Virginia Regulatory Town Hall
Agency
Department of Health Professions
 
Board
Board of Counseling
 
chapter
Regulations Governing the Practice of Marriage and Family Therapy [18 VAC 115 ‑ 50]
Previous Comment     Next Comment     Back to List of Comments
8/16/12  3:21 pm
Commenter: L. Chris Davies, MS, Resident in MFT and Professional Counseling

Support timely approval
 

I am writing in support of the petition for the Board of Counseling to count residency hours starting 30 days after submission of supervisor registration.  So much can be said in favor of this petition, and there is not even a compelling reason against it, in my opinion!  This is a "win-win" for all parties involved, not just residents.  It benefits recipients of Marriage and Family Therapy services, organizations recruiting licensed therapists, and the profession in general.  It involves no slackening of the rigor of requirements whatsoever.  This will even benefit the Board itself, because it will not add any workload burden on the Board and will even alleviate pressure on the Board in cases where they need to take longer to respond.  Approving this petition is a step in the right direction and an obvious one.  Frankly, a compelling argument could be made in favor of an even more ambitious petition, and the bar truly could be raised on the part of the Board in several domains.  It is my hope that, in addition to approving this petition, the Board will also endeavor to make other much-needed improvements in actual response times (for all included professions, not just MFT), in the consistency of reviewers' interpretations of academic requirements for licensure, and in the ease with which someone waiting for correspondence from the Board can do a simple status check (such as through electronic query).  It is reasonable to insist on the Board's improvements in these areas, which can be feasibly done through simple improvements in efficiency and consistency in workflow, even by a staff of such limited size. 

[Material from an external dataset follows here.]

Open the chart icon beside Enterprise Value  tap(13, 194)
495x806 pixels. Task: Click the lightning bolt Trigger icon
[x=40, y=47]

I speak as someone who had to wait of two years since my supposed completion of requirements to take the licensure exam due to cumulative delays in the Board's responses to my communications about contested academic requirements before these were finally accepted.  This could have been resolved in a matter of a month or two if responses had been reasonably timely.  The fact that the coursework had to be contested at all also evidences the issues around the subjectivity and inconsistency of the review process.